Back then, I believed that TA organizations could copy and paste the tactics used by successful marketing teams — and apply those same “best practices” to recruiting. We argued ad nauseam that recruiters should spend less time recruiting and more time doing the things that would magnetically attract more candidates. 

Why spend all of your time (and money) on LinkedIn or Indeed or ZipRecruiter chasing purple squirrels? Instead, invest in building your brand through the one channel you own: your career site. Don’t just post and pray. Instead, position your company as an employer of choice — and magically bring those passive purple squirrels to you. Don’t wait for candidates to find you. Instead, whip up dozens (eventually hundreds) of landing pages for specific job families or skills so you (not Indeed) can rank first in Google. 

Oh, and once you’ve done all that, make sure to drop lead generation forms everywhere on your 100+ page career site, so you can build talent communities and pipelines, and market to them with sophisticated drip email campaigns. 

It was a nice idea. But it’s actually not that effective. Here’s why:

  • Your career site simply can’t beat Indeed, LinkedIn, ZipRecruiter, or the very long-tail of niche job boards at SEO. SEO is part and parcel to their business model. They send signals to Google you can’t send. You’ll never beat them for generic “software engineer in Denver” search queries. (Give it a shot — and pat yourself on the back if you’re in the top 20 organic results.) You might beat them for “software engineer jobs at [insert your company].” But you’d probably do that anyway, because Google is smart and understands search context. All in all, the days of more pages and more content equals higher SEO are gone. 
  • Candidates aren’t consumers — and recruiting isn’t remotely the same as buying a car or a cardigan.Your career site is not Amazon. If you sell shoes, you want to drive as many people as possible to buy those shoes. But if you’re marketing a job (even an evergreen req), your capacity is limited – and too many candidates actually distracts your team. Job seekers rarely passively “shop” for jobs. They don’t add jobs to “carts.” And they typically aren’t interested in hearing from you after they’ve accepted a new job. Jobs aren’t products — and no one’s going to browse your career site like they might Amazon or Target or Walmart. They don’t want more pages and more stuff to browse. They want to find the thing they’re looking for (typically, a job) — and they want to do it fast and apply easily.

  • Recruiters aren’t marketers — and they shouldn’t be focusing on marketing work. They barely have enough time for their actual jobs, let alone learning how to build complex campaigns, manage talent communities, or spin up landing pages. Sure, you could hire a marketing team within your recruiting team (I’ve seen some companies do this exceptionally well). But most TA orgs aren’t getting approval for those kinds of resources. And if job seekers found what they needed on your career site – via smarter AI – would they need to be nurtured ongoing, forever? Instead of recruiters doing the content matching, the job matching and the nurturing, what if your career site did that marketing?

Now, I’m not arguing that recruitment marketing as a discipline is useless or that companies should forget about their career sites. Quite the contrary. I am arguing that the discipline can be better used – and in the case of career sites specifically, less today truly can be (a lot) more.

* * * * *

◆ **Stated exercise A**
Answer these questions using the text on career sites, one line each:
(i) Which three job sites are named in the question about chasing purple squirrels?
(ii) What example search query does the text say a career site will never win against job boards?
(iii) Which three retailers does the text say no one will browse a career site like?
◆ **Stated exercise B**
The text on career sites explains why the marketing approach is not that effective. List every reason it gives, each in a few words.
◆ **Stated exercise C**
Continue the text on career sites from its final sentence.

◆ **Raw data**

* * * * *

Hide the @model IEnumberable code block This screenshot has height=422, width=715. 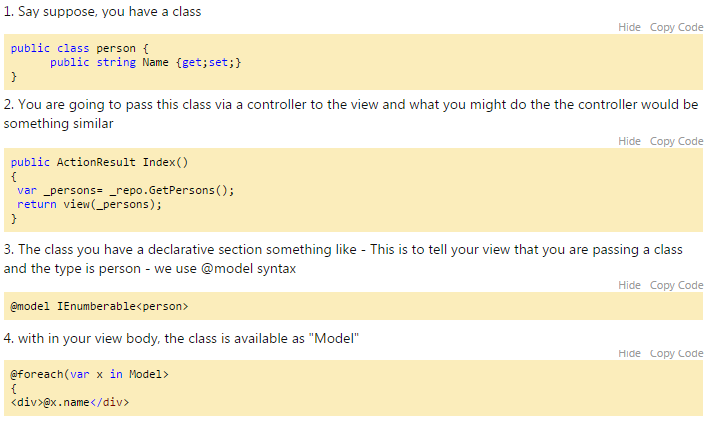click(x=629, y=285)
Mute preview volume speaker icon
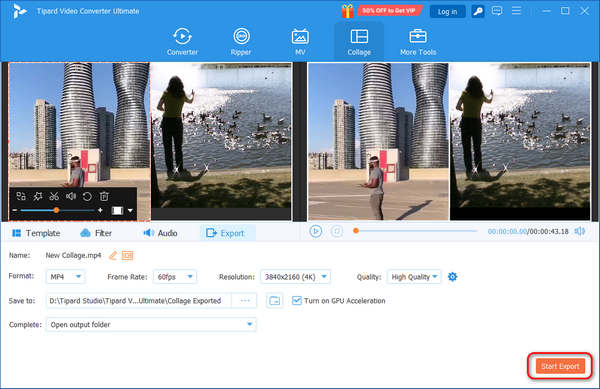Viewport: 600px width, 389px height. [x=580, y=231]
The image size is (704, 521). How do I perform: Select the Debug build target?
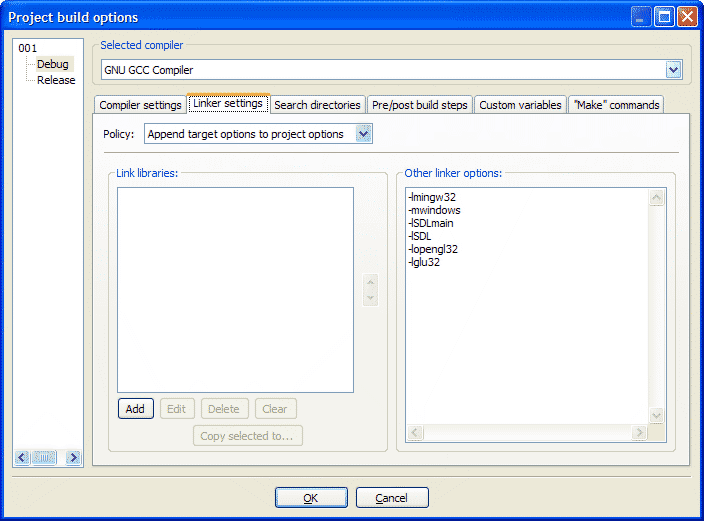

* * * * *

◆ **Reply A**
(i) LinkedIn, Indeed and ZipRecruiter.
(ii) "software engineer in Denver"
(iii) Amazon, Target and Walmart.

◆ **Reply B**
- A career site can't beat the job boards at SEO.
- Candidates aren't consumers, and recruiting isn't like buying a product.
- Recruiters aren't marketers and shouldn't focus on marketing work.

◆ **Reply C**
The death — and rebirth — of the career site “platform”. 

Unfortunately, the ideas above have tricked this industry into believing more is more. 

Hiring software engineers in Tacoma? Better spin up a landing page. Want to tell the story of how your company supports working parents or people with disabilities? Better spin up a new page or microsite. Have a really cool tuition reimbursement program? Yep, you guessed it — time for a new page. 

And god forbid your business goes through a rebrand — or, worse, you decide to switch career site vendors. Now, that 100+ page career site you built needs to be… well, re-built. 

It’s time to stop the madness — and erase everything we know about career sites. Instead, let’s imagine a different world. 

What if instead of dozens of pages, you only needed a few — and those pages dynamically adapted to each visitor? Imagine if someone arrived at your career site and, in just a few clicks, could find everything they needed — all through a simple, experience via conversational AI. Content about your DE&I initiatives? Check. Jobs automatically personalized to their geo-location or resume? Check. Updates on their job application status? Check.

What if your career site could speak dozens of languages — making every visitor feel welcome? Sure, the actual career site could be translated into those languages, too. But why stop there? Imagine if you didn’t have to anticipate every possible language your visitors might speak, and instead the career site experience just adapted on the fly? Like this ⬇️.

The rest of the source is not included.